(Aim of the exercise): Write back every record verbatim.

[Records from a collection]
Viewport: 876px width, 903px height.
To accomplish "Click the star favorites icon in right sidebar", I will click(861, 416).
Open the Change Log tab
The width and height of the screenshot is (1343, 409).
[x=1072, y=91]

(Answer to this exercise):
Viewport: 876px width, 903px height.
To accomplish "Click the star favorites icon in right sidebar", I will click(861, 416).
Open the Change Log tab
The width and height of the screenshot is (1343, 409).
[x=1072, y=91]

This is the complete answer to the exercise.